A portion of their song, “Take this slowly” goes like this…
Of everything coming my way I believe when I need it, it will be mine So let’s take this slowly All I need is coming But it’s just beyond what I can see So if my eyes press forward in fierce alarm Just turn my head back to see To see how we got this far And I’ll be alright
Some patience required…
If you’re like me, it’s hard to patiently lean into something and give it the time that it deserves. I am not instinctively a plodder, I want to learn a thing quickly and move on. Like when you get that present at Christmas that has “some assembly required”. But things like skill acquisition, laying out a good workshop and forming good habits (just to name a few)… they take proper time. There’s something to be said for the man who has learned the pace of patience. It’s the joy of realizing the productivity of plodding along faithfully in the same dedicated direction.

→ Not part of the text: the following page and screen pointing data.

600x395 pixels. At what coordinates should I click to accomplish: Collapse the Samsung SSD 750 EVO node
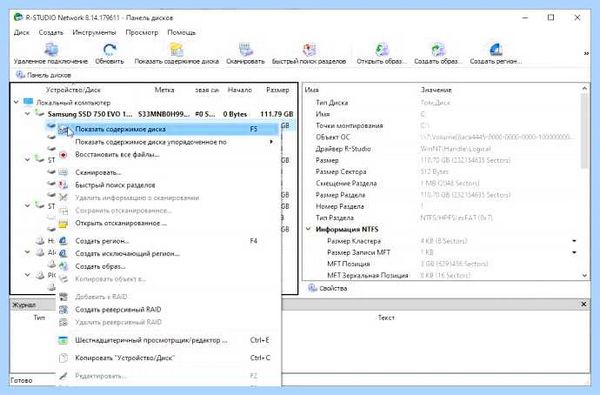click(x=28, y=114)
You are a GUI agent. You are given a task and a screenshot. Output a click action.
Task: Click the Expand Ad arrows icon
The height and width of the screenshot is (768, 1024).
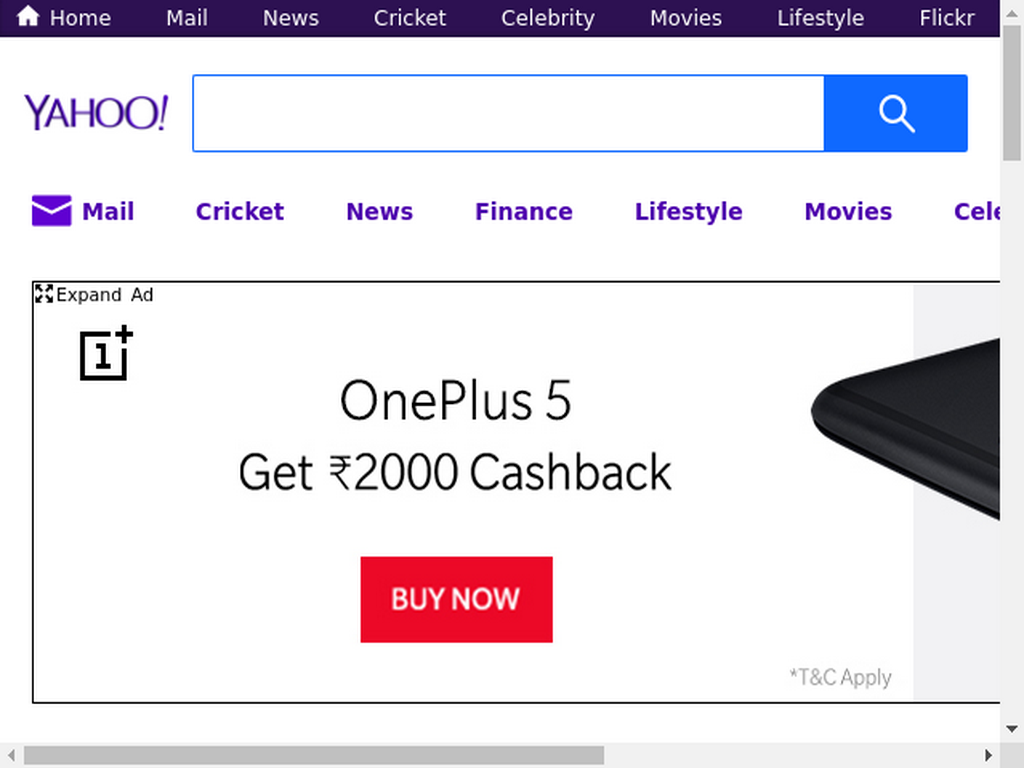(x=44, y=294)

My grandpa Ed was such a man. Slow and steady never seemed to win any races but he sure did get a lot done! Faithful and diligent. When I was a child I remember taking walks with him. I couldn’t focus on anything more than finding out where the trail led to. Not so with Grandpa. He couldn’t stop focusing on every little detail that was along the trail. I was constantly running ahead almost out of sight. He was constantly calling me back to observe something. A young apprentice is much like this at first in the Master Craftsman’s workshop.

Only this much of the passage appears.